• _Text extract_
Start
Stargate: Summit. Not as bad as I'd read. I was quite enjoying the show again, but hey, consider what I watch for pleasure these days J. I thought the picture of Sha're on Daniel's desk was a nice touch. He'd been looking at it, so you know why he decided to do it - it was a revenge thing. I adored Jacob calling him Danny. Oh yeah, the kid's been adopted (as the daughter Jacob always wanted). Just when Aldwin and the new Lt become interesting, they kill them off. Typical, but even the Great Joss is guilty of this one. Daniel in the regrettable slave outfit - oh yeah, I'm mourning the lost gold g-string opportunities here. Sam's obviously upset over the fate of Martouf - yay Sam. She's human again. Kudos to Mandy for wringing everything she could from the script. Jack - the grumpy old man routine just ain't working for me, sorry. Teal'c - part of the furniture, as usual. Not a bad episode. Not subtle, but hell, compared to Attack of The Clones, it's comparable, and for a cheap cable tv show, that's not bad. I really liked the idea of Danny going to war for one love, and fucking up for another. Poor boy. His sex life is almost as fucked up as Sam's. Maybe more so.
End
• _Exercise prompt_
Quote the Stargate "Summit" episode review in full, word for word.

• _Data excerpt_
Start
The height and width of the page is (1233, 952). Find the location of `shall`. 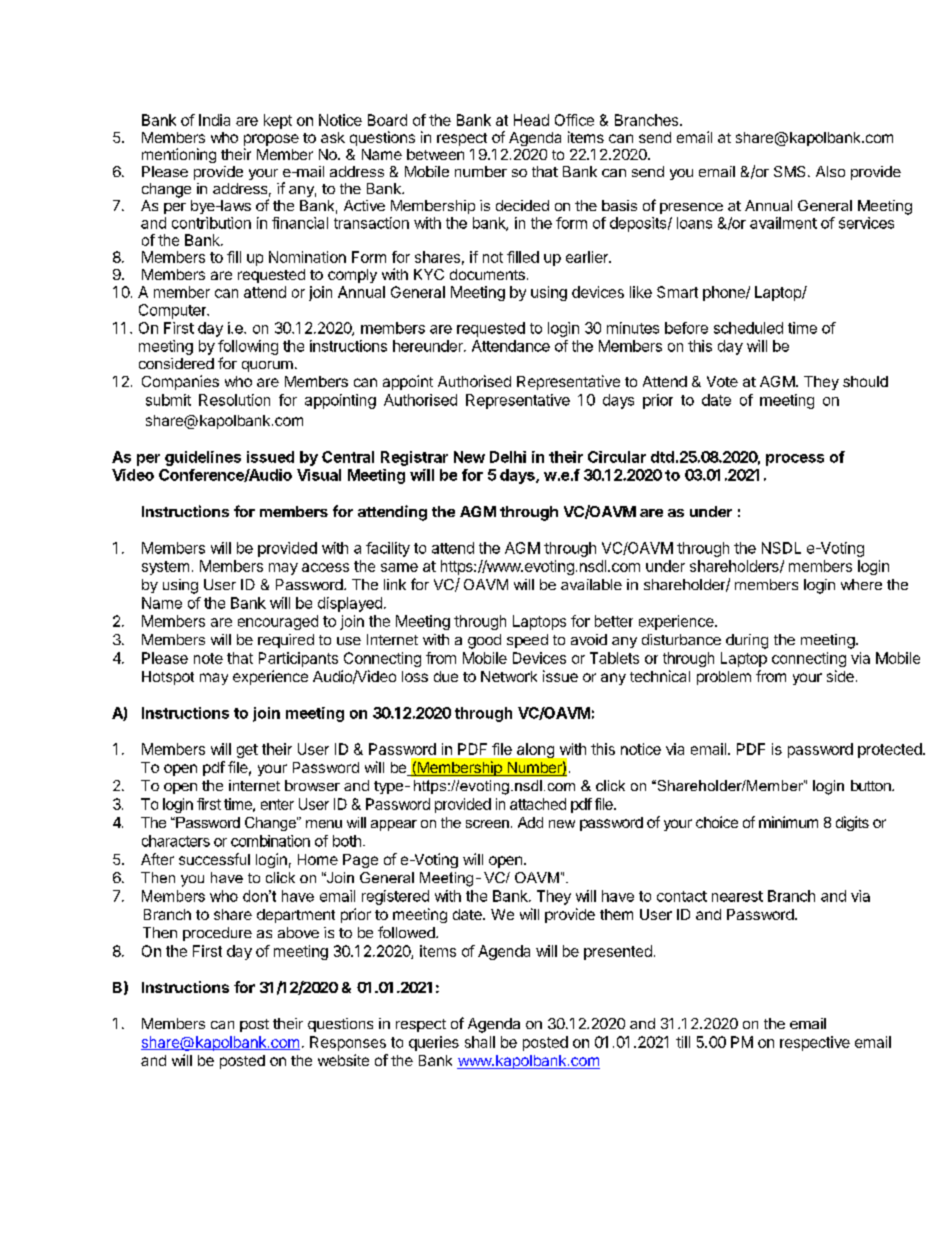

shall is located at coordinates (480, 1042).
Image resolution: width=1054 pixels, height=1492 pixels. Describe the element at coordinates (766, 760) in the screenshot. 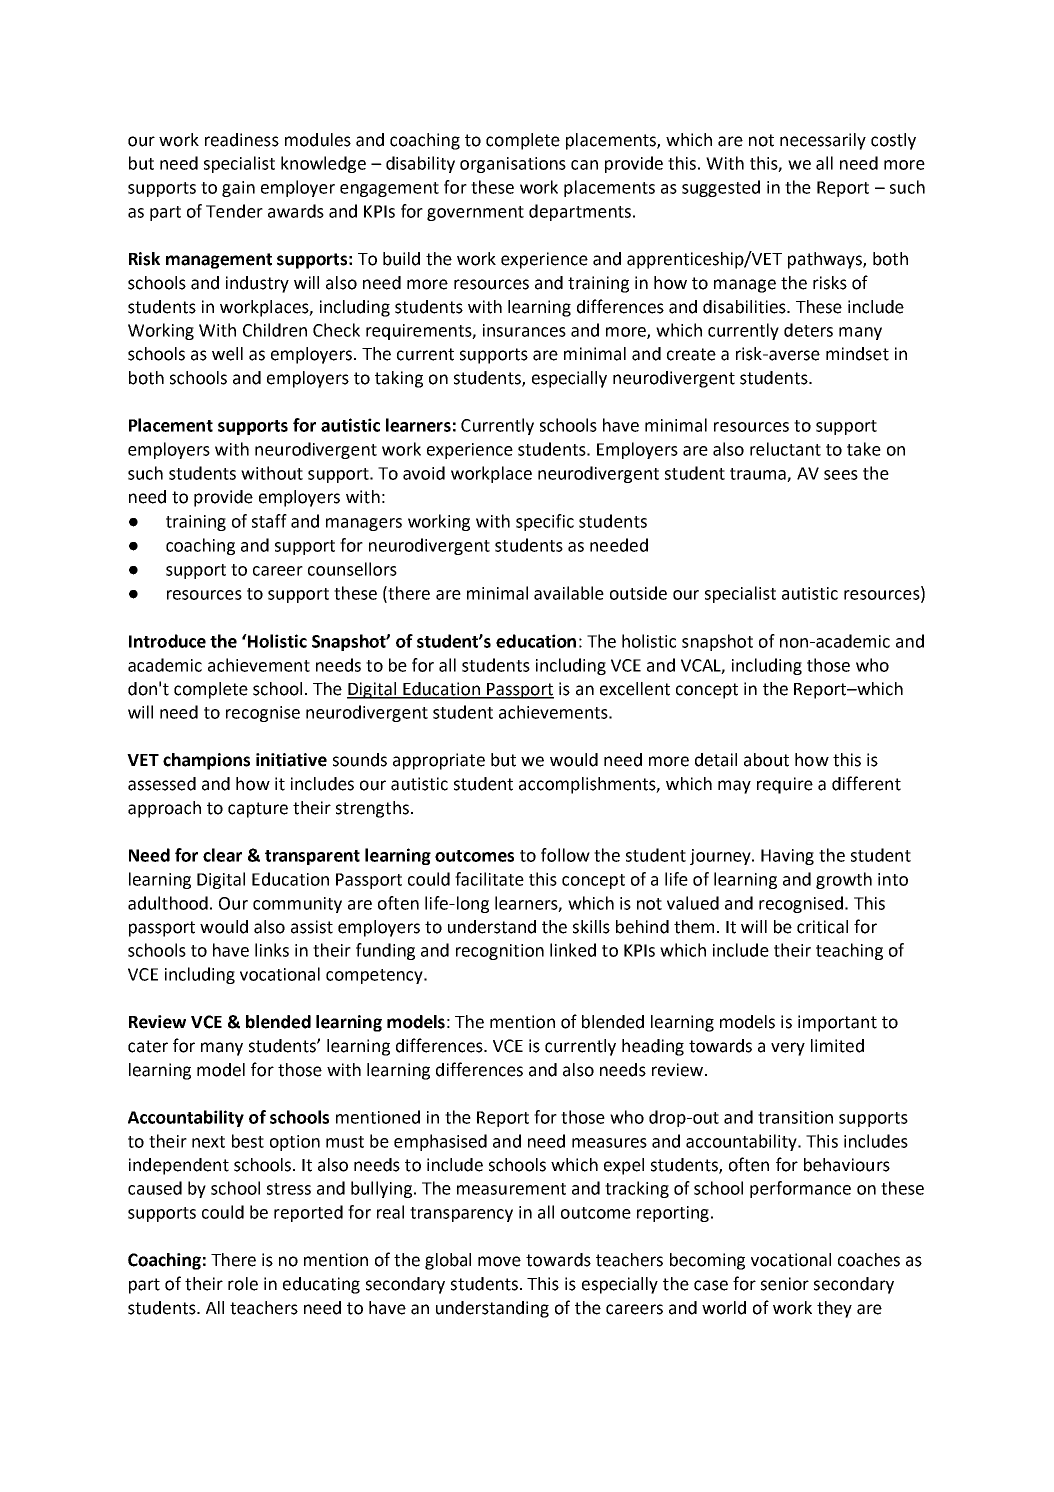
End
• _Written answer_
Stargate: Summit. Not as bad as I'd read. I was quite enjoying the show again, but hey, consider what I watch for pleasure these days J. I thought the picture of Sha're on Daniel's desk was a nice touch. He'd been looking at it, so you know why he decided to do it - it was a revenge thing. I adored Jacob calling him Danny. Oh yeah, the kid's been adopted (as the daughter Jacob always wanted). Just when Aldwin and the new Lt become interesting, they kill them off. Typical, but even the Great Joss is guilty of this one. Daniel in the regrettable slave outfit - oh yeah, I'm mourning the lost gold g-string opportunities here. Sam's obviously upset over the fate of Martouf - yay Sam. She's human again. Kudos to Mandy for wringing everything she could from the script. Jack - the grumpy old man routine just ain't working for me, sorry. Teal'c - part of the furniture, as usual. Not a bad episode. Not subtle, but hell, compared to Attack of The Clones, it's comparable, and for a cheap cable tv show, that's not bad. I really liked the idea of Danny going to war for one love, and fucking up for another. Poor boy. His sex life is almost as fucked up as Sam's. Maybe more so.